Oh well. Tonight, I will do dinner at ABC with my friends, then the BCSFA meeting.

For me, that is a social whirlwind of Biblical proportions.

Seeya tomorrow folks!

One thought on “Sharing is caring

  1. I tried the browser emulator for the earliest Macintosh version, but it uses the TrueType versions of the “city” fonts (Chicago, Geneva, Monaco, New York), so it’s not the solution I was hoping for.

    I also have had to reconcile the fact that I had an unhappy childhood with the nostalgia I feel for that era. I compartmentalize it; it’s the good parts of that time that I miss.

    And I too remember thinking during the bad times, “If I ever get nostalgic for this time in my life, things will have gotten really bad, and I’d be better off dead.”

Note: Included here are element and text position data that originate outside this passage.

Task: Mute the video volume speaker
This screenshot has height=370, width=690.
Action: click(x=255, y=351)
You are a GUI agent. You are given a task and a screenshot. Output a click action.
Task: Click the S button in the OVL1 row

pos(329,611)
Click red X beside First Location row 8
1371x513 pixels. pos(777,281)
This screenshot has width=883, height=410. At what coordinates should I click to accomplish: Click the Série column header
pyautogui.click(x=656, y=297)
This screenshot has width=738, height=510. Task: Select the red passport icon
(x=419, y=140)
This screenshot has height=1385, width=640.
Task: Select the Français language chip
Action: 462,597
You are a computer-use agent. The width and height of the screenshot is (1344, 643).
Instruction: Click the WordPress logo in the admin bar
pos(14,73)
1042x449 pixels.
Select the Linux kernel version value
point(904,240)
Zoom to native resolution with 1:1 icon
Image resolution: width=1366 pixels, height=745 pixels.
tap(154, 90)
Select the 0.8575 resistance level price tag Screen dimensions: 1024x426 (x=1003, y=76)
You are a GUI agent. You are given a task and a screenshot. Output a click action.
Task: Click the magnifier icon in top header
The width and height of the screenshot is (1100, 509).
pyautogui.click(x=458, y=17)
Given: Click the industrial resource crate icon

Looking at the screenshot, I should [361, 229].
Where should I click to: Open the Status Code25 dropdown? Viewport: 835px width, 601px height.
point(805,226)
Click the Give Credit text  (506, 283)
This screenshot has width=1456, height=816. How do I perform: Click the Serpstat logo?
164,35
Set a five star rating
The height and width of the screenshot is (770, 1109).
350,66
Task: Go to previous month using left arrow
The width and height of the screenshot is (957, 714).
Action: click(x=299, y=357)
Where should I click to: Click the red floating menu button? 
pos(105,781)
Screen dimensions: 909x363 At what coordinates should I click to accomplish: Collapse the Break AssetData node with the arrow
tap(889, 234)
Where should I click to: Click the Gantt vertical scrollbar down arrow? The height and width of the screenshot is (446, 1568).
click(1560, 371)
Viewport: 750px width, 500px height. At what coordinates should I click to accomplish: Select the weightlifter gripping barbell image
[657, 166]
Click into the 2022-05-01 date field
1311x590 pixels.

    And that’s partly true. I peaked at 17 and would have been better off dying immediately after the graduation party. A lot of things have gotten worse in the last 20 years, mostly health-related. But enough things have gotten better, or at least stabilized, that it hasn’t been a continuous downward spiral.

    I’ve been thinking about the two types of people: the ones who experience life as a ride, where they have no control over the direction, and all they can do is hang on tight and try to be with friends, and the ones who dominate life and wrestle their reality into the kind of shape they want, because they’re mentally muscular. I realize that I’ve been judging myself by the standards of the latter, even though life has made me the former. That’s not to say I’ll stop trying to improve, of course, but I may have to accept more of a spectator role in life than I previously thought.

    There are a few subtle differences between the two shots in the magic trick. Clothed guy has his hand on the towel and his heels down; naked guy has his hand free and one heel up. Still, impressive that he hit his mark so closely that it looks like his clothes teleported off.